▸ **RECORDS SUPPLIED**

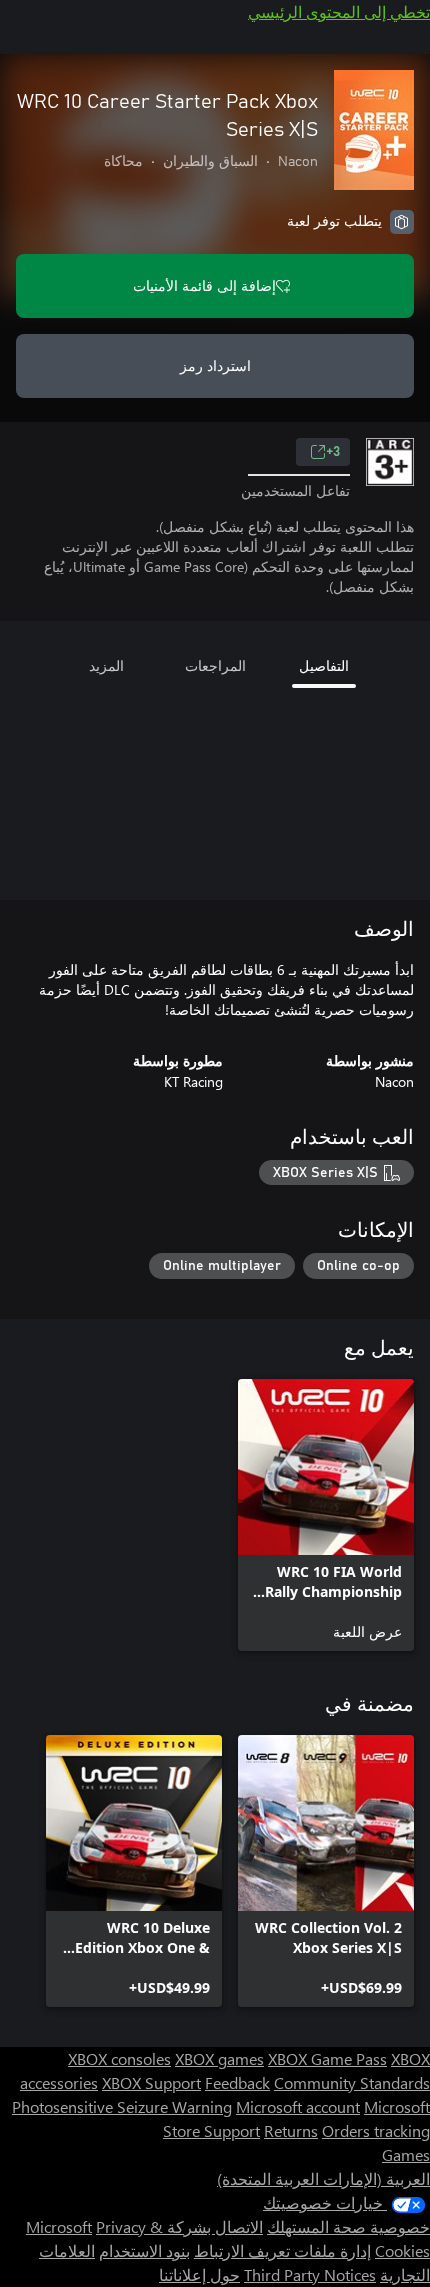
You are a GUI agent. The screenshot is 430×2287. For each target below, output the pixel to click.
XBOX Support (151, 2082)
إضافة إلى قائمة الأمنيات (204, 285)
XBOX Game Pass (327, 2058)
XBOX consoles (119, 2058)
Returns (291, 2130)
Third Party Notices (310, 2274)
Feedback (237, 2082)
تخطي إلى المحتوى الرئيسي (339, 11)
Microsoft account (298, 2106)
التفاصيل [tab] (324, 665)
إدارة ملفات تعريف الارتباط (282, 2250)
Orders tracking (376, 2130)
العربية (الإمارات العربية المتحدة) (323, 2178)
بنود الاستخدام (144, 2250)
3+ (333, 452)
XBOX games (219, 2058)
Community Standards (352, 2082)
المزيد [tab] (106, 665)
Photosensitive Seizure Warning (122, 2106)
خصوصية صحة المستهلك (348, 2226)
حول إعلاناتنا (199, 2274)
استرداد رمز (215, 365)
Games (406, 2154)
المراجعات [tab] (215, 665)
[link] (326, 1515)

▸ **BRIEF**
In the listing above, find the line containing "المزيد [tab] (106, 665)"; that line and every line after it, through the last, are to be retyped exactly.

▸ **EXPECTED ANSWER**
المزيد [tab] (106, 665)
Photosensitive Seizure Warning (122, 2106)
خصوصية صحة المستهلك (348, 2226)
حول إعلاناتنا (199, 2274)
استرداد رمز (215, 365)
Games (406, 2154)
المراجعات [tab] (215, 665)
[link] (326, 1515)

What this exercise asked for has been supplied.